RECORDS FOR THE TASK —
========================================================================

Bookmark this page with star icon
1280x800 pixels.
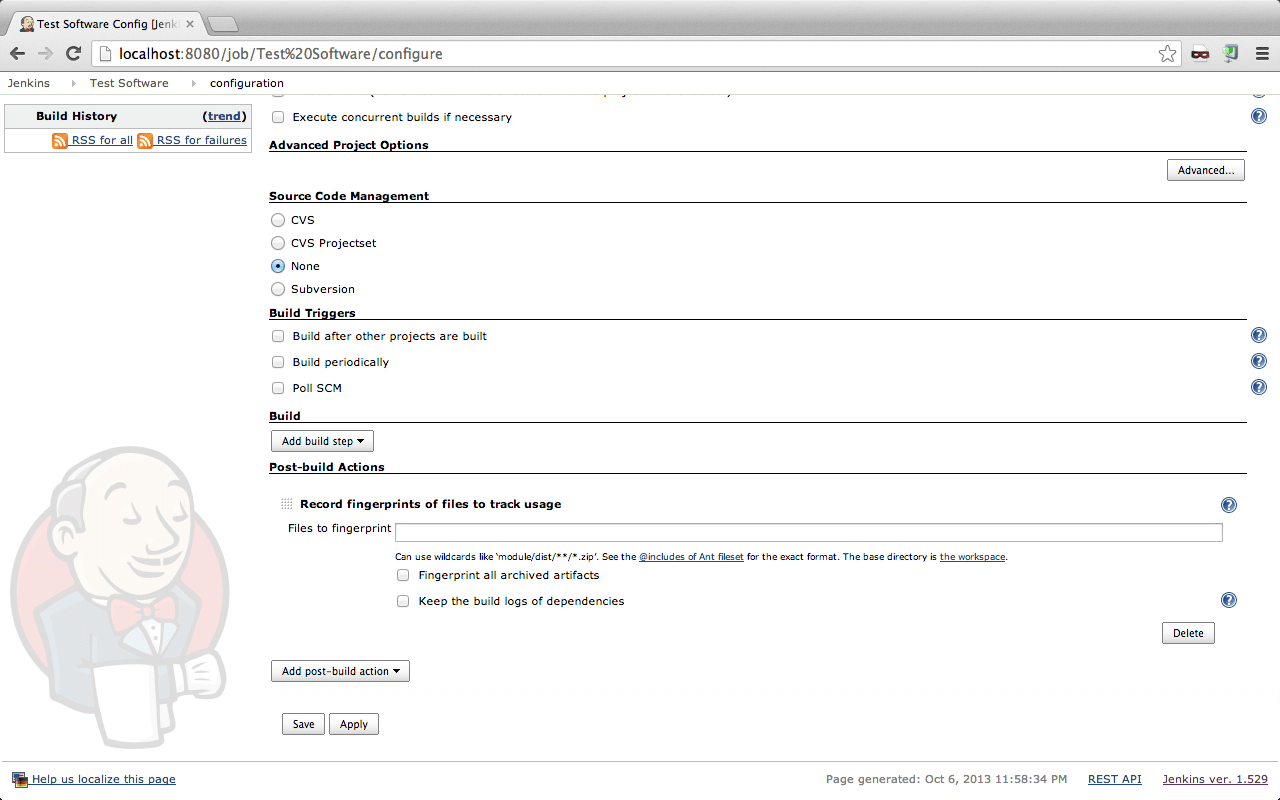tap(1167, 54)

========================================================================

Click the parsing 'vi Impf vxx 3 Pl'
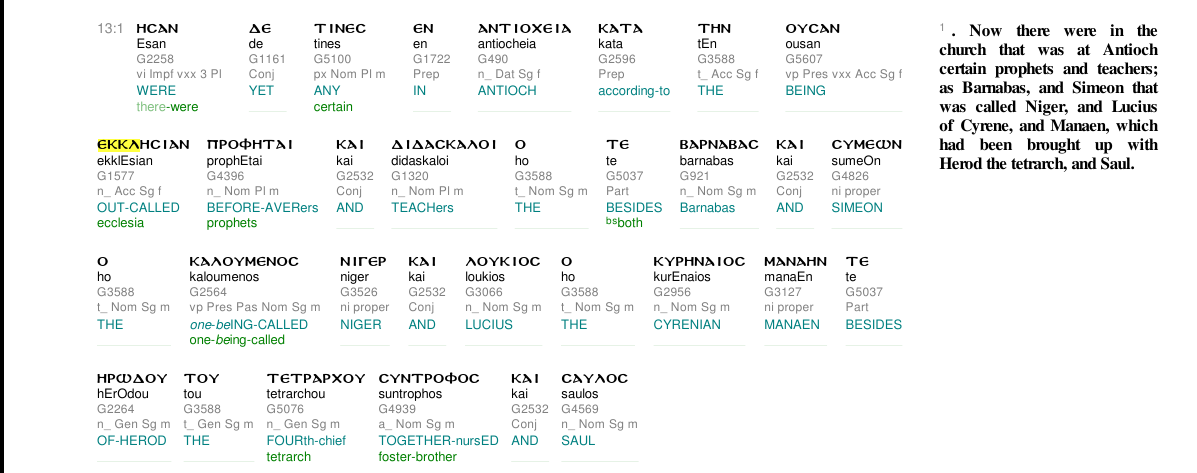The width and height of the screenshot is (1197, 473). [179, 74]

========================================================================

BRIEF —
Copy out the material from the line containing "Bookmark this page with star icon" through the line containing "tap(1167, 54)", including both of those lines. Omit the pictures.

SOLUTION BELOW —
Bookmark this page with star icon
1280x800 pixels.
tap(1167, 54)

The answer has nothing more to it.